Finally, a Foreign Service that puts America first

The Trump administration has announced a series of sweeping changes to the Foreign Service. These are much-needed and past due. They promise to ensure that our nation’s top diplomats will be better prepared to advocate for America’s national interests abroad.

On April 1, the State Department announced “modernization reforms” to one of the country’s oldest and most storied agencies. Long regarded as one of America’s premier institutions, the department set that standard early, beginning with George Washington’s appointment of Thomas Jefferson as the first secretary of state. Many of Jefferson’s immediate successors went on to glittering careers in diplomacy and statecraft. James Madison, James Monroe, John Quincy Adams, Daniel Webster, William Seward, and John Hay, among others, advanced American prosperity and security and set the United States on the path to becoming a continental and eventually world power.

As America grew in strength, its diplomatic corps grew with it. But change was slow. During the 18th and most of the 19th centuries, the U.S. declined to use the term “ambassador” for its foreign plenipotentiaries, believing it reeked of the very European powers and monarchies from which the fledgling American nation had fought to free itself. Finally, in 1893, the U.S. began to use the term “ambassador” to describe its appointed representatives abroad.

In the early 20th century, additional measures were enacted to professionalize America’s diplomatic corps. Presidents Theodore Roosevelt and William Howard Taft spearheaded efforts to expand and reorganize the State Department. Both believed the practice of appointing diplomats more for their fundraising prowess and connections than for their expertise was ill-suited to America’s status as a rising power.

“The trouble with our ambassadors in stations of real importance,” Roosevelt said, “is that they totally fail to give us real help and real information, and seem to think that the life work of an ambassador is a kind of glorified pink tea party.”

As America’s diplomatic corps grew in size and influence, it often became less responsive to the wishes of presidents and representatives. Presidents as ideologically varied as Franklin D. Roosevelt and Richard Nixon often complained about top State Department bureaucrats blocking and impeding presidential initiatives.

Many occupants of the Oval Office sought to circumvent the State Department, feeling that the agency was obstructive and had too much power unto its own. Roosevelt and his successors frequently turned to “special envoys” or, beginning with Nixon, the National Security Council, to circumvent the State Department and its inertia. Even President Barack Obama, as far from Nixon as could be imagined, empowered the NSC.
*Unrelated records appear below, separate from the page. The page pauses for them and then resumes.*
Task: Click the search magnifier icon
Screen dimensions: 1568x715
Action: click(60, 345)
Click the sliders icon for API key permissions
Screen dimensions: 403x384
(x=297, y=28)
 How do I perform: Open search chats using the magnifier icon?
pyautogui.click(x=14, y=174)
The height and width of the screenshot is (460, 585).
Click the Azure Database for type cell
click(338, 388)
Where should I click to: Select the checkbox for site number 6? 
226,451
The deep state — yes, there is one — hit its high-water mark during the first Trump administration, with career bureaucrats feeling that they and not the democratically elected president should have the decisive say. But that is not and must not be how our system works. Agencies of the executive branch must do what they are told by the executive.
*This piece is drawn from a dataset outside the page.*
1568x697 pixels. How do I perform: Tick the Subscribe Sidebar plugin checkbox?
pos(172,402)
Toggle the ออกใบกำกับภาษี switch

Another complicating factor has been “localitis,” the widely observed phenomenon in which diplomats “go native”, developing an affinity for their assigned country to the detriment of their own nation. This is a common problem with diplomats worldwide. It was so pervasive that George Schultz, Ronald Reagan’s secretary of state, would allegedly tell departing diplomats to point on a globe to “their country.” Inevitably, they would point to their assigned duty station only for Schultz to correct them by pointing to the United States.

To rectify these ills, the Trump administration is “reducing barriers to leadership and management roles by emphasizing merit in the selection process.” The agency is also overhauling the Foreign Service Officer test by “adding questions on American history and logical reasoning while eliminating those intended to test alignment with the diversity, equity, and inclusion agenda.”

Other tests and exams are slated for revamp to ensure that American diplomats can think and write clearly.

“Lecture content concerning bureaucratic tedium has been reduced to a bare minimum,” the State Department announced in a press release.

In its place will be lectures and training on economic strategy, public speaking, negotiation, commercial diplomacy, and grand strategy. These are the skills that diplomats need, not the divisive DEI nonsense and “localitis” that have run rampant for too long.

TRUMP IS RIGHT TO REARM AMERICA

Shortly after he took office, Secretary of State Marco Rubio noted that “the domestic operations of the State Department have grown exponentially, resulting in more bureaucracy, higher costs, and fewer results for the American people.” The State Department, Rubio observed, must discard inertia and move “at the speed of relevancy.” Last March, Rubio said he would submit plans to reorganize and revitalize the department.

In that sense, the State Department’s recently announced reforms are a promise kept. America is best served when its diplomats are empowered and trained to act in our nation’s interest, not in the interest of some far-flung and abstract agenda.